As an important chemical raw material, phenol is widely used in the industrial production of pesticides, dyes, plastics, etc. However, phenol is also a major pollutant in environmental groundwater and surface water. Therefore, the development of online sensors for selective and accurate detection of phenol concentration in water is crucial to protect the water environment and human health. In order to realize online detection of the concentration of phenolic compounds in water, electrochemical, photoelectrochemical, and fiber-optic sensors have been widely studied. Among them, the fiber-optic sensor is one of the most promising sensors for online detection of the concentration of phenolic compounds due to its advantages of long-distance transmission, anti-electromagnetic interference, quasi-distributed measurement, etc. However, fiber-optic sensors with photocatalyst or oxidase have low selectivity for the catalysis or oxidation of phenol, which makes the sensor not selective for the detection of phenol in water. In addition, there is no report on the development of horseradish peroxidase (HRP)-coated fiber-optic phenol concentration sensor. Therefore, it is necessary to develop an HRP-coated fiber-optic sensor with high sensitivity and selectivity for detecting phenol concentration by using silica optical fibers.

To increase the sensitivity and selectivity of the fiber-optic sensor for phenol concentration, a novel surface plasmon resonance (SPR) fiber-optic biosensor composed of horseradish peroxidase (HRP)-coated SPR optical fiber and phenol permeable membrane was created. In order to obtain HRP-coated SPR fibers, first, a layer of polydopamine was polymerized on the surface of the optical fibers, which was used to adsorb gold nanoparticles to form a gold film to stimulate the SPR effect, and then the polydopamine was polymerized on the surface of the gold film to immobilize HRP. Second, the phenol permeable membrane prepared with PEBA2533 and β-cyclodextrin was sealed on the HRP-coated fiber. Third, an online analytical platform for detecting the phenol in water was constructed by using polymethyl methacrylate (PMMA) plates. Fourth, the principle of phenol detection by the sensor was analyzed. Fifth, scanning electron microscope (SEM) and energy dispersive spectroscopy (EDS) were used to characterize the surface morphology and elements of the samples. Furthermore, the influence of the preparation conditions of the sensor on its performance was studied experimentally. Lastly, the output spectrum, sensitivity, response time, selectivity, and detection limit of the sensor were tested.

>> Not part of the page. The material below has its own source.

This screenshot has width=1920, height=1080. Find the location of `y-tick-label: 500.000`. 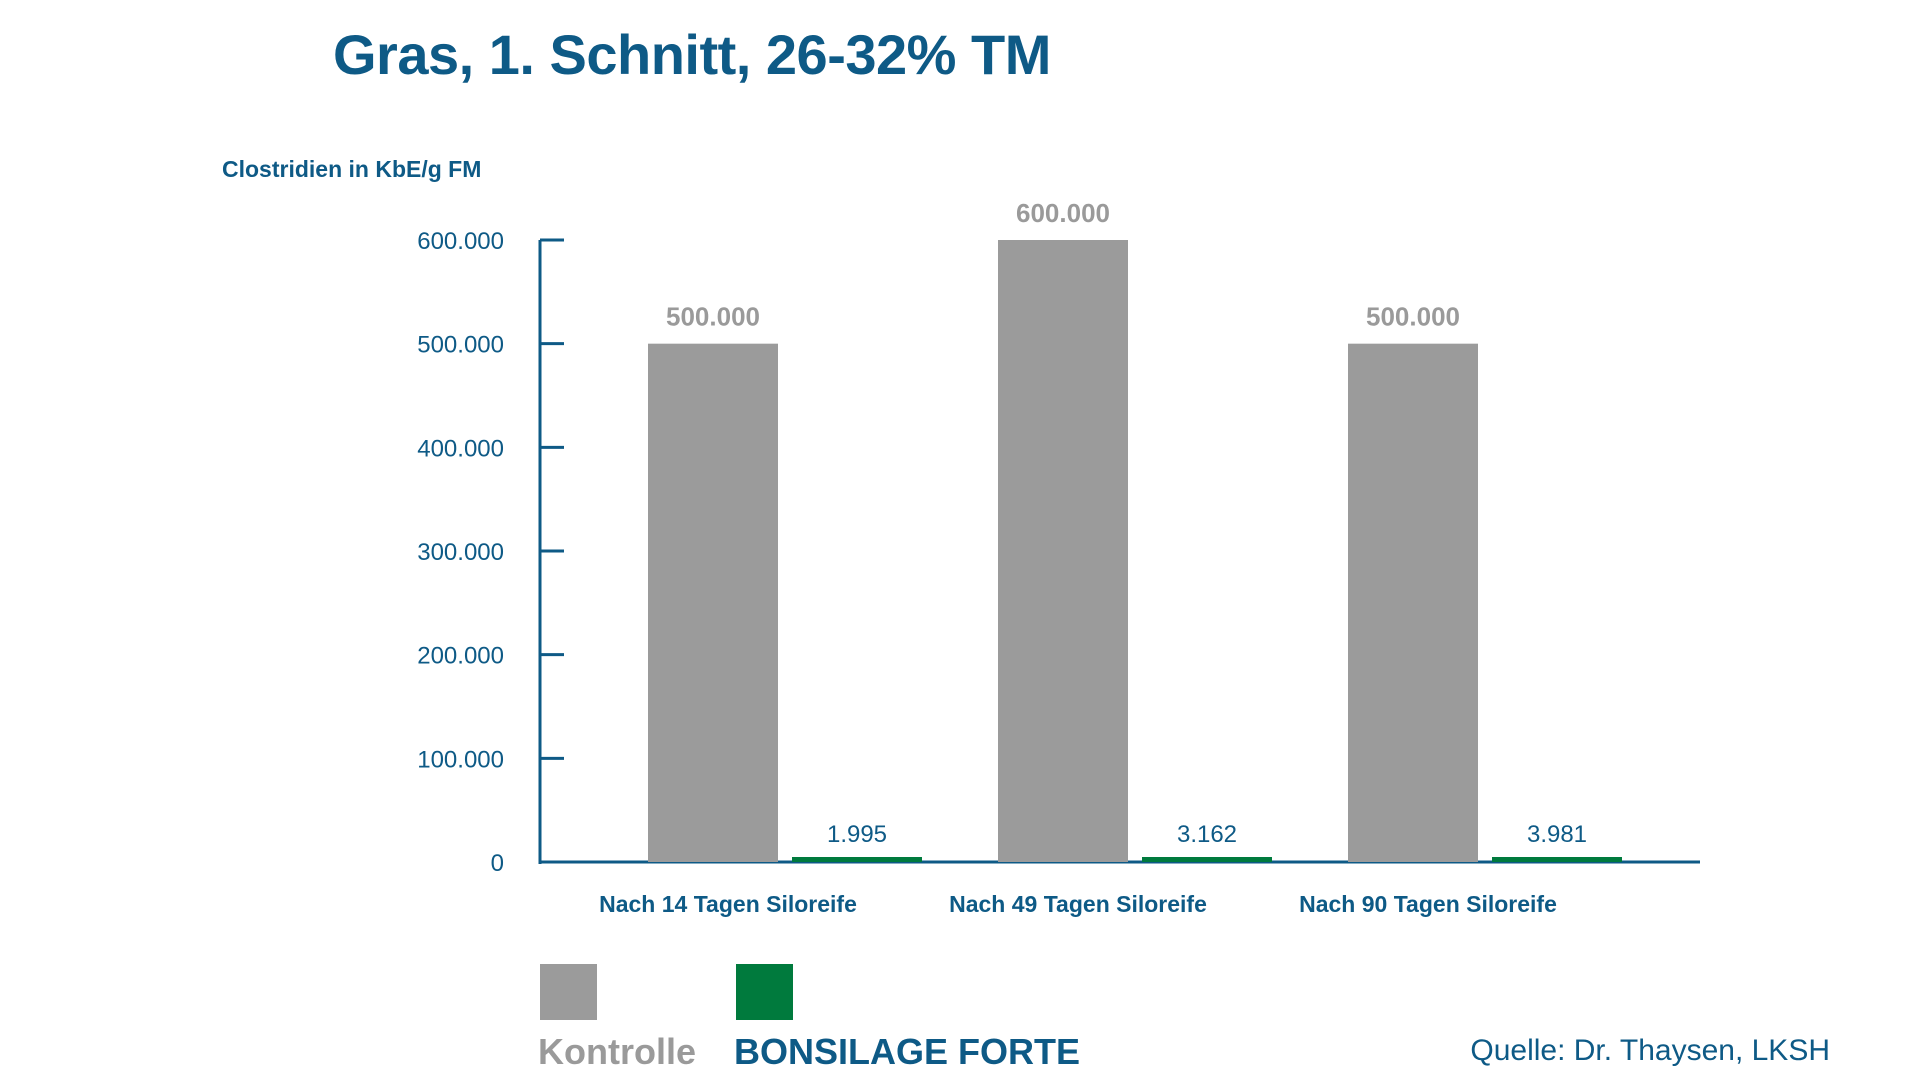

y-tick-label: 500.000 is located at coordinates (460, 346).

The experimental results highlight that when the HRP-coated fiber-optic biosensor was prepared under the optimum conditions and the sampling time of the biosensor was set to 300 s, the sensitivity and lower detection limit (LOD) of the prepared sensor reached 224.84 pm·mmol^-1·L and 159 nmol/L, respectively (Fig. 9). The optimum conditions were set as follows: 1) the polymerization time and temperature of the polydopamine were 20 min and 25 ℃, respectively (Fig. 6); 2) the adsorption time of gold nanoparticles was 3 h (Fig. 7); 3) the concentration and fixation time of HRP were 0.10 mg/mL and 3 h, respectively (Fig. 8); 4) the thickness of the phenol permeable membrane was 30 μm. The good sensitivity and LOD of the prepared biosensor were generated by the strongest SPR resonance intensity caused by the formed gold film and oxidized products (insoluble polymer) with a higher refractive index than the phenol (the products were produced during the reaction between the phenol and HRP with the assistance of H₂O₂). The prepared phenol biosensor also showed high selectivity in the 4-chlorophenol, 4-fluorophenol, 2, 4-difluorophenol, 2, 4-dichlorophenol, 2, 4, 6-trichlorophenol, 2, 3, 5-trifluorophenol, NaCl, urea, and glucose solutions. The good selectivity of the biosensor can be attributed to the fact that the phenol permeable membrane prepared with PEBA2533 and β-cyclodextrin shows high phenol selectivity and permeability.

In this paper, a novel SPR fiber-optic biosensor with high sensitivity and selectivity for detecting the concentration of phenol in aqueous solutions was developed. The sensor used HRP to catalyze H₂O₂ to oxidize phenol, so as to produce an insoluble polymer that adheres to the surface of the optical fiber, make the refractive index on the surface of the optical fiber change, and increase the shift of the SPR wavelength and sensitivity of the sensor. At the same time, the phenol permeable membrane prepared with PEBA2533 and β-cyclodextrin was sealed on the HRP-coated fiber, which promoted the sensor to achieve selective detection of phenol in water. The research in this paper will promote the development and engineering application of optical fiber sensing technology and phenol concentration online detection technology.